Mit gläsernen Blick und in rot getünchten Wangen, blickte sie zu mir auf. Mein Herz schlug schneller. Schüchtern schob ich meinen Arm um ihre Schultern.

„Machen wir das da. Prinzessin. Da.", nuschelte Juna.

Mit wackligen Fingern zeigte sie auf Vigour ein paar Plätze entfernt von uns.

Er küsste Samuel. Der Junge riss in Panik die Augen auf, drückte Vigour aber nicht von sich. Stattdessen krallte er die Finger in seine starken Arme und schloss die Augen.

Also geschah es wirklich. Vigour holte sich endlich genau das, was er brauchte. Samuel tat mir beinah Leid. Sein Wunsch ging in Erfüllung, doch in Zukunft musste er mit diesem verzogenem Drachenkönig nicht nur als besten Freund auskommen.

Vigour würde den Jungen sicherlich auf Händen tragen und ihn weiterhin als Kuscheltier missbrauchen.

Flinke Hände rupften an meiner starren Lederrüstung.

„Wie kannst du das tragen?
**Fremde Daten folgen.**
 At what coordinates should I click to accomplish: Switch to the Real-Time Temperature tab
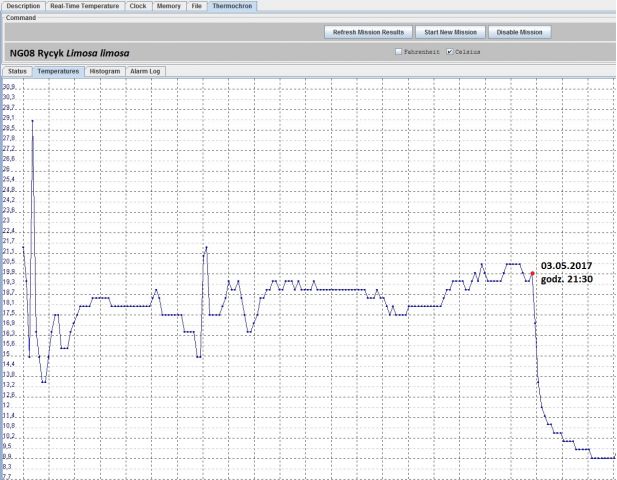pyautogui.click(x=87, y=6)
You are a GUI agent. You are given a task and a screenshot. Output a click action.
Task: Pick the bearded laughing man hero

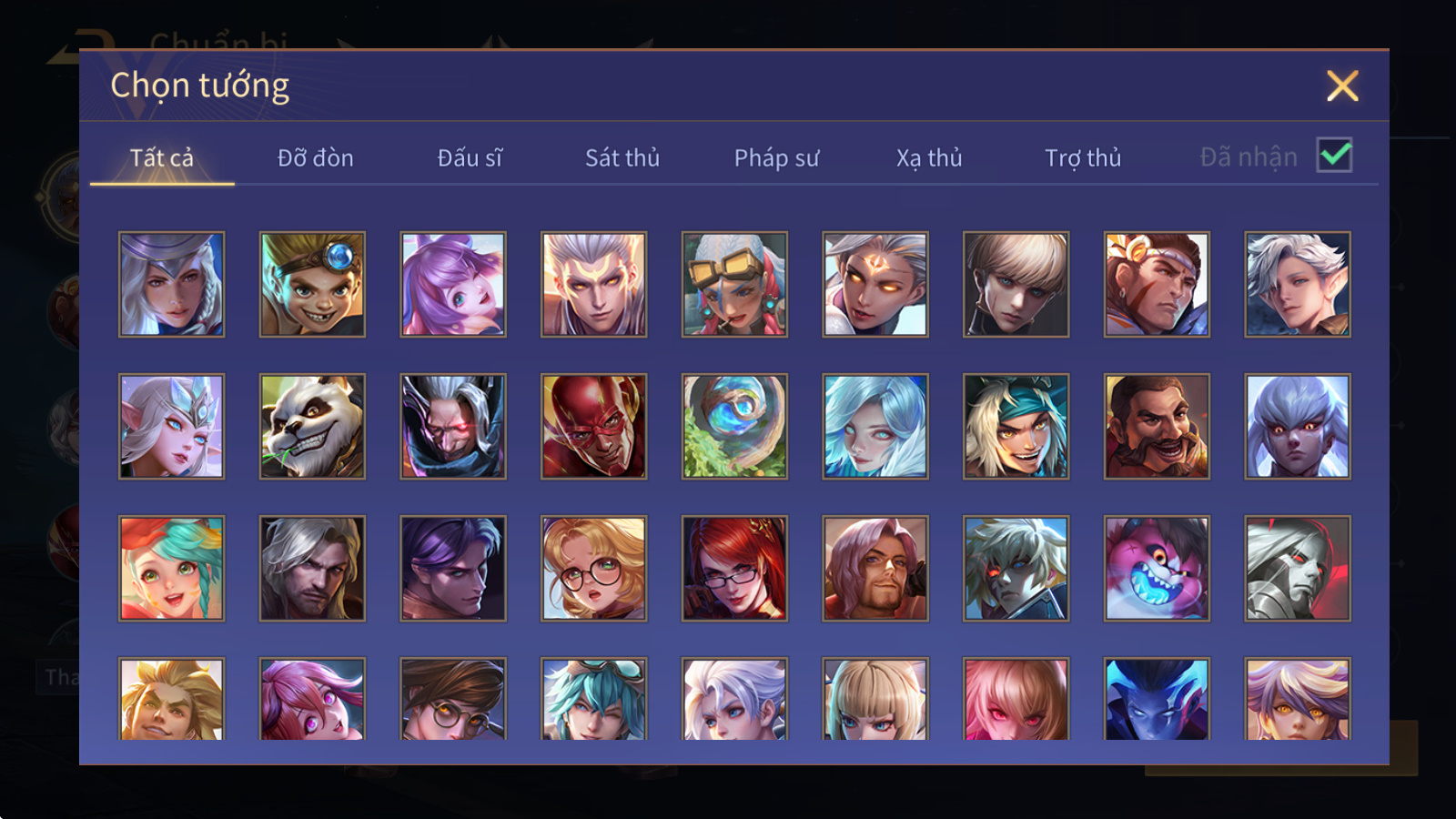pos(1157,426)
Die Schnallen. Dumme Schnallen.", schimpfte die Königin.

Sie lallte die Worte. Ihre fahrigen Bewegungen verhinderten, dass sie mir meine Rüstung stahl.

Zum Glück.

„Wie viel Becher Bier hast du denn getrunken?"

„Zieh das aus. Iris."

Ungeduldig zerrte sie an dem dicken Leder meiner Weste.

Hastig fing ich ihre Hände ein und drückte einen sanften Kuss darauf.

„Lass uns gehen...Liebste."

Hitze erblühte auf meinen Wangen. Ich zog Juna vom Stuhl hoch und spannte stützend meinen Arm um ihre Schultern.

Die Königin ließ sich gegen mich fallen und lachte verzückt.